Но словно отрок, чей язык однажды{32}
Неволей утолил несытой девки жажду,
Я был растлен, напуган и заклят.
Хоть доктор Кольт твердил, что расточился яд
Того, что он назвал болезнью возрастной,
Заклятье длится, стыд всегда со мной.
Песнь вторая
Был час{33} в безумной юности моей,
Как заподозрил я, что каждый из людей
Владеет истиной о бытии загробном{34}:
170 Лишь я один в неведеньи. Огромный
Злодейский заговор{35} людей и книг{36}
Скрывает истину, чтоб к ней я не приник.
Был день сомнений в разуме людском:
Как можно жить, не зная впрок о том,
Какая смерть и мрак, и рок какой
Сознанье ждут за гробовой доской?
И наконец, была бессонна ночь,
Когда решился я познать и превозмочь
Запретной бездны смрад, сему занятью
180 Пустую жизнь отдавши без изъятья.
Мне шестьдесят один сегодня{37}. В кущах сада
Сбирает верес свиристель, поет цикада{38}.
В моей ладони ножницы, они
Из солнца и звезды сотворены:
Блестящий синтез. Стоя у окна,
Я подрезаю ногти, осознав
Неуловимую похожесть: перст большой —
Сын бакалейщика; унылый и худой,
Но указующий — Староувер Блю{39}, астроном;
190 В середке — длинный пастор, наш знакомый;
Четвертый, женственный, — зазноба дней былых,
И розовый малец у ног ее притих.
И я снимаю стружку, скорчив рожу,
С того, что Мод звала «ненужной кожей».
Когда на жизнь Мод Шейд молчанье налегло,
Ей было восемьдесят лет, ее чело,
Я помню, дернулось, побагровело,
Приняв удар паралича. В Долину Елей
Мы отвезли ее, там славный был приют.
200 Под застекленным солнцем там и тут
Порхали мухи. Мод косила глазом.
Туман густел. Она теряла разум.
Но все пыталась говорить: ей нужный звук,
Застыв, натужившись, она брала, как вдруг
Из ближних клеток сонмище притвор
Ее мольбой туманился, в стараньях
Смирить распутных демонов сознанья.
Под коим градусом распада{40} застает
210 Нас воскресение? В который день и год?
Кто тронет маятник?
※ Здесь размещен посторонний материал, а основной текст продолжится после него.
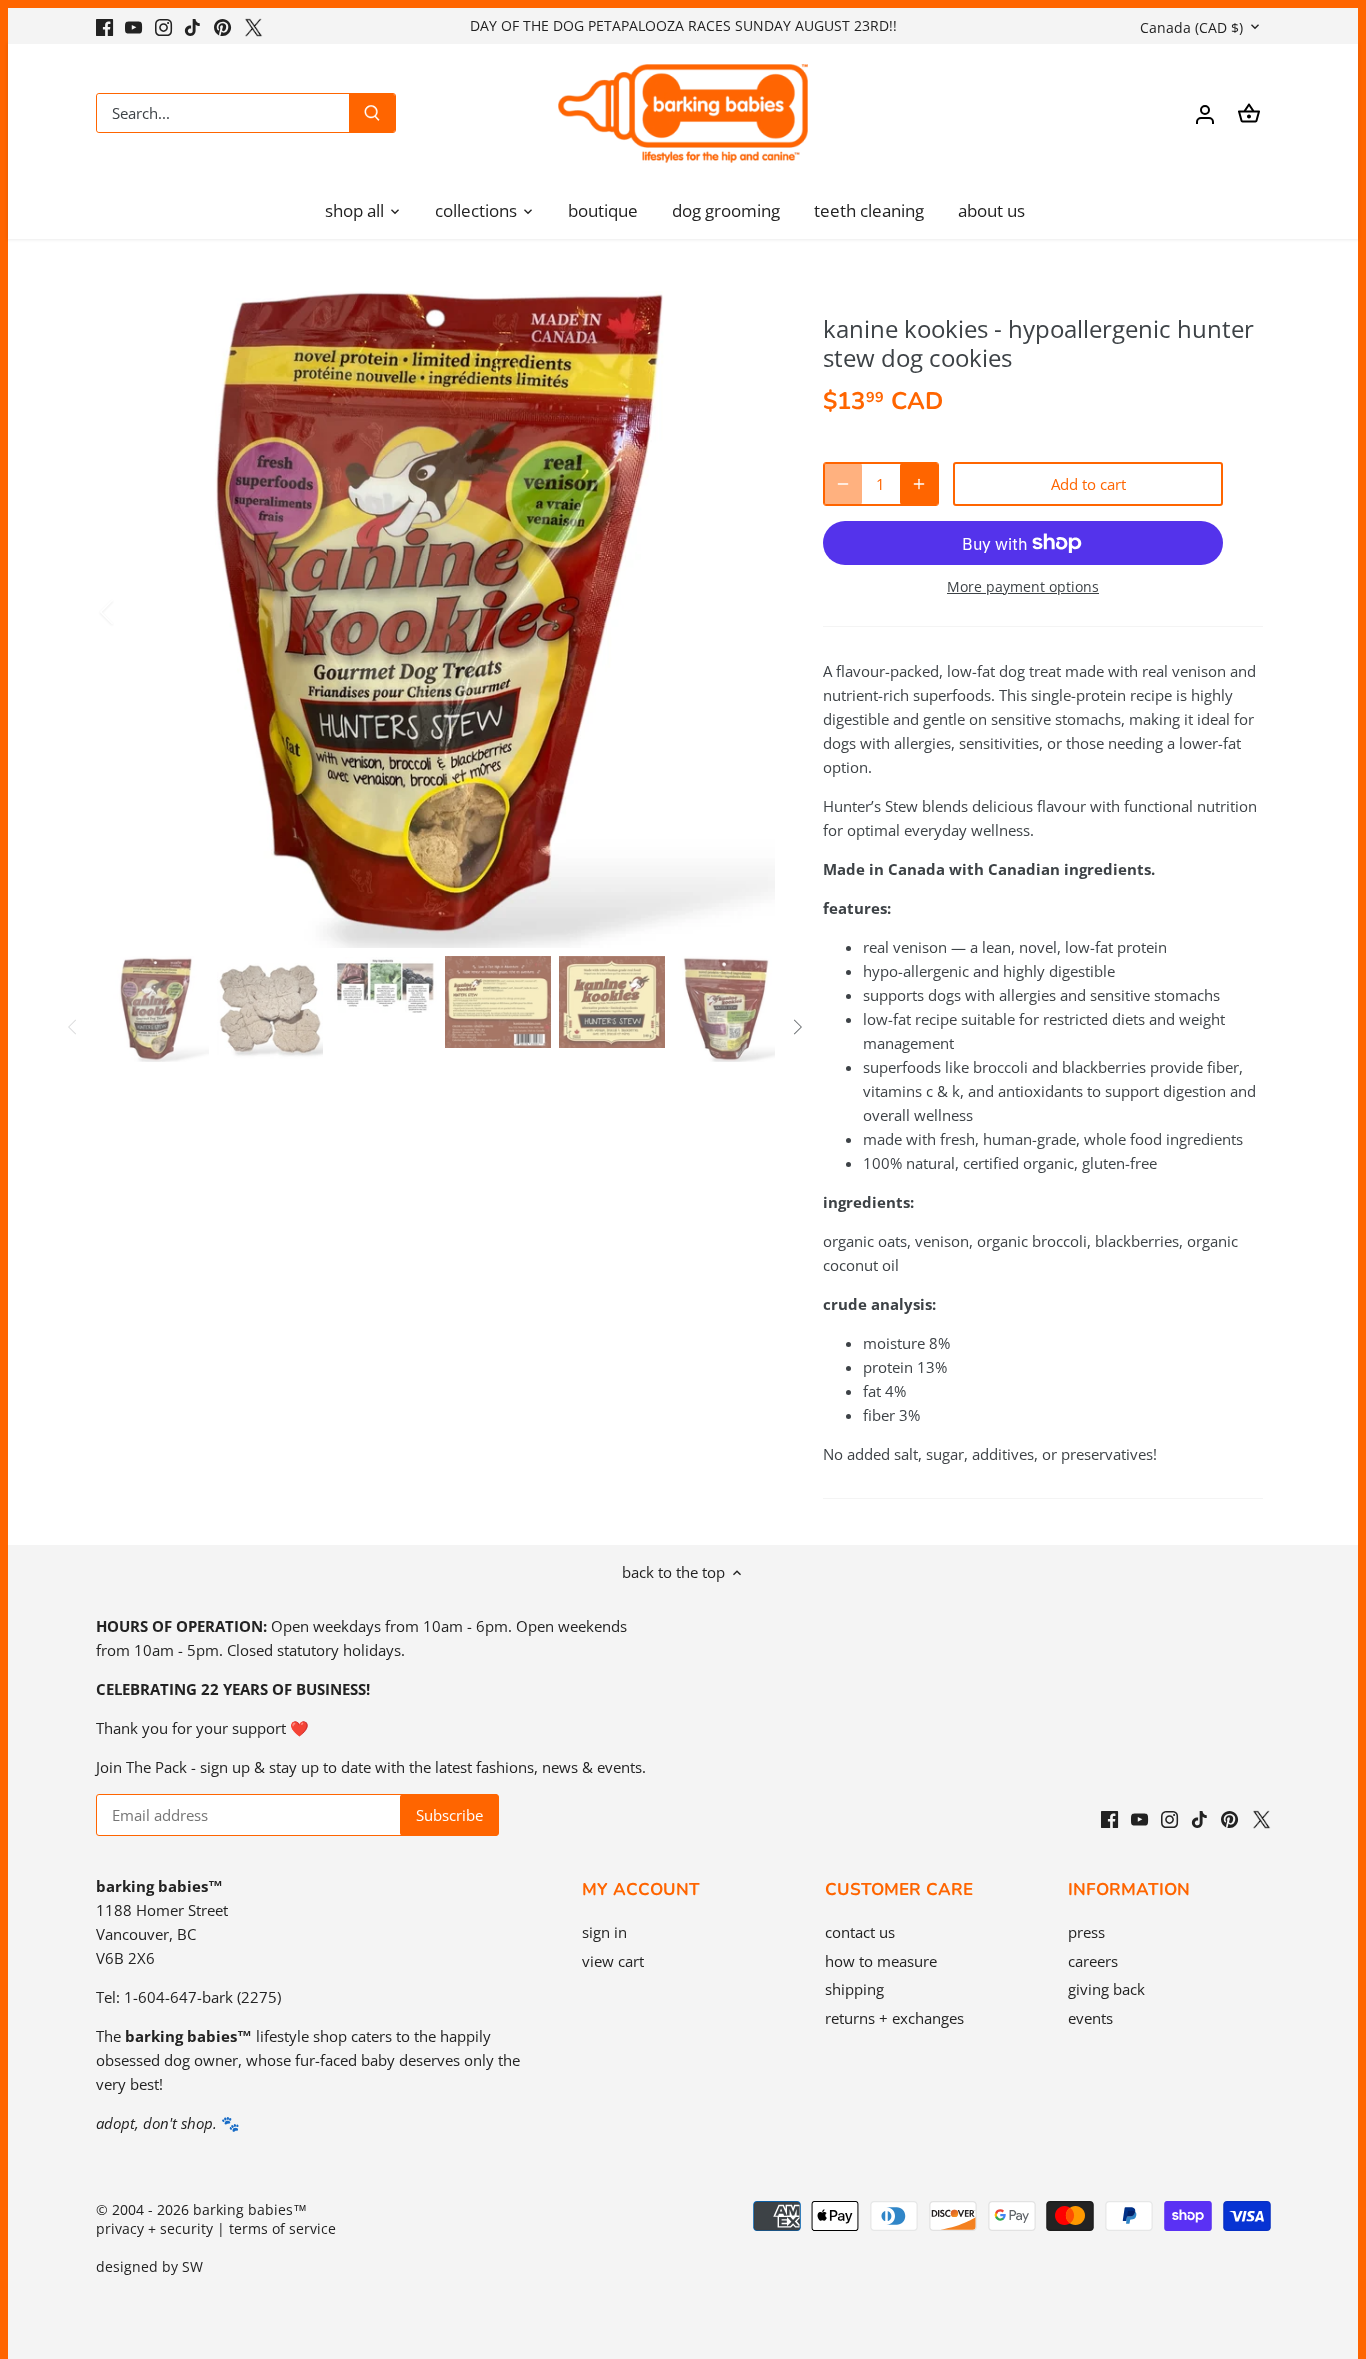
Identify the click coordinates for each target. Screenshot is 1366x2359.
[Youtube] (133, 25)
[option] (439, 612)
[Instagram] (163, 25)
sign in (604, 1932)
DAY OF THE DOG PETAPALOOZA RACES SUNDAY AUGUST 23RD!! (683, 25)
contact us (860, 1932)
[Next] (745, 612)
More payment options (1023, 586)
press (1086, 1932)
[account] (1205, 113)
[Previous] (133, 612)
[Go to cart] (1249, 113)
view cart (613, 1961)
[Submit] (372, 113)
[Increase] (919, 484)
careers (1093, 1961)
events (1090, 2018)
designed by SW (149, 2267)
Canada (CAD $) (1191, 27)
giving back (1106, 1989)
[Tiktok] (192, 25)
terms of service (282, 2229)
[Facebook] (104, 25)
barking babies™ (250, 2210)
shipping (854, 1989)
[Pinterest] (222, 25)
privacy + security (154, 2229)
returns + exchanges (894, 2018)
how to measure (881, 1961)
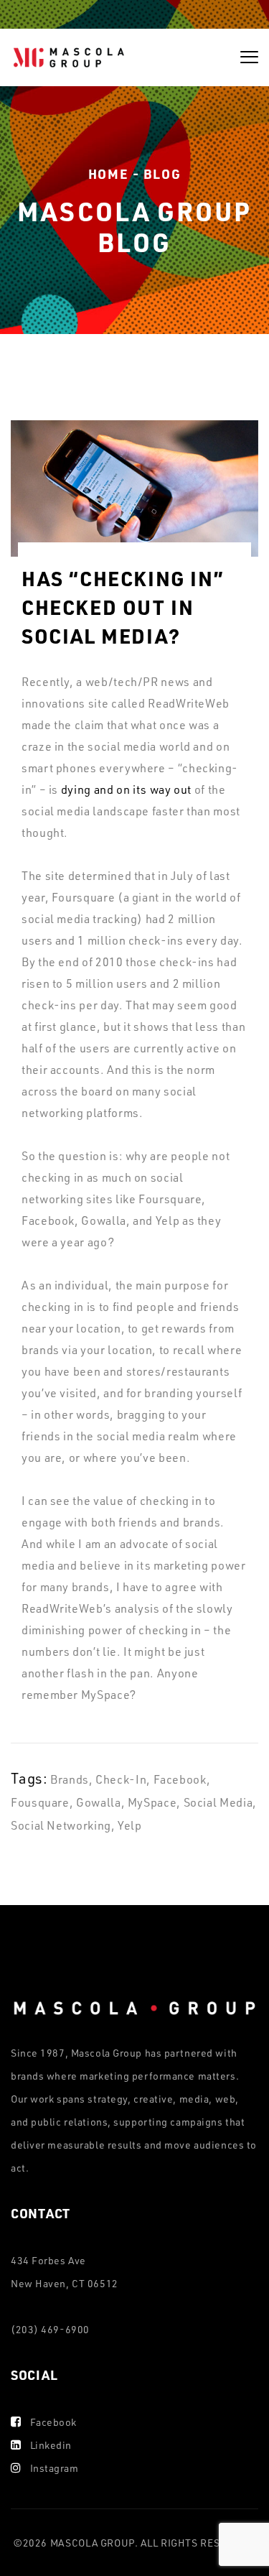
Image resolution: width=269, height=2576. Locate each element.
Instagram (54, 2468)
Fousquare (40, 1802)
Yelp (130, 1825)
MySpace (152, 1802)
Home (108, 173)
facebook (180, 1779)
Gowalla (98, 1802)
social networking (61, 1825)
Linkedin (51, 2445)
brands (69, 1779)
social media (218, 1802)
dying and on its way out (126, 789)
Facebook (53, 2422)
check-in (120, 1779)
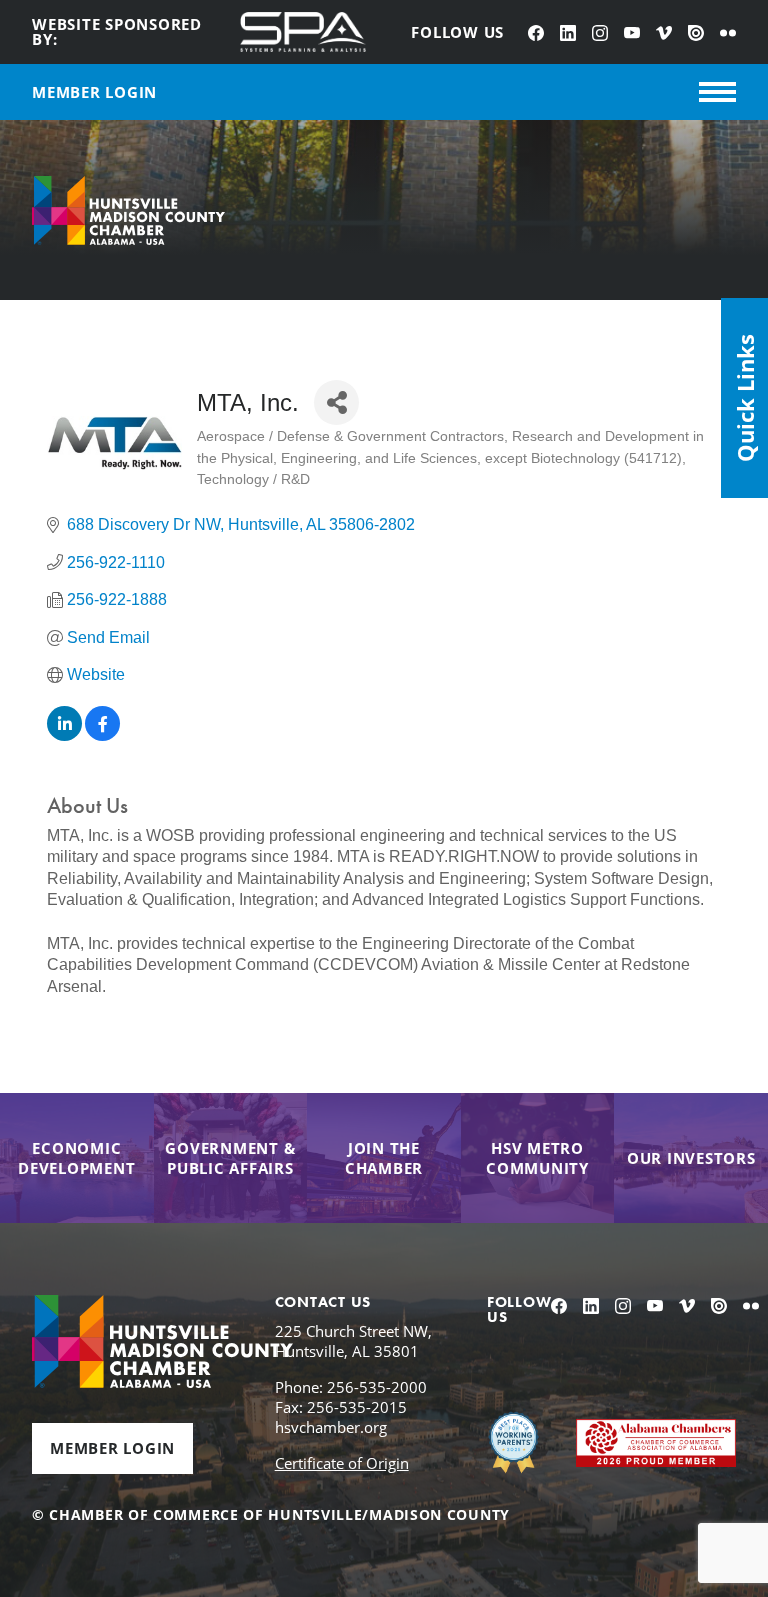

Кто ленту пустит вспять?
Не всем везет — иль должно всех спасать?
Вот силлогизм{41}: «Другие смертны, да,
Но я-то не другой, — я буду жить всегда.»
Пространство — толчея в глазах, а время —
В ушах гудение. Мы наравне со всеми
В сем улье заперты. Но если б жизни до
Мы жизнь увидели, какою ерундой,
Нелепой небылью, невыразимым срамом
220 Чудесной заумью она явилась нам!
К чему ж глумленье глупое? Зачем
Насмешки над «потом», незнаемым никем:
Над струнным стоном лир, беседой неспешливой
С Сократом или Прустом под оливой,
Над шестикрылым серафимом, над усладой
Турецкою и над фламандским адом,
Где бродит дикобраз таинственный? Не в том
Беда, что фантастичен сон —
Безумья мало в нем. В ужасных муках снова
230 Мы порождаем душку-домового{42}.
Смешны потуги{43} — рок, что всем един,
Превесть на свой язык! Взамен терцин
Божественных поэзии — заметы
Бессвязные, бессонья вялый лепет!
«Жизнь есть донос, написанный впотьме.»
Без подписи.
Я видел на сосне,
Шагая к дому в день ее конца:
Подобье изумрудного ларца{44}
За ствол цеплялось, рядом стыл в живице
240 Всегдашний муравей.
Тот англичанин в Ницце{45},
Лингвист счастливый, гордый: «je nourris
Les pauvres cigales», — он, стало быть, кормил
Бедняжек-чаек!
Лафонтен, тужи,
Жующий помер, а поющий жив.
Так ногти я стригу и слышу, размышляя,
Твои шаги вверху, все хорошо, родная{46}.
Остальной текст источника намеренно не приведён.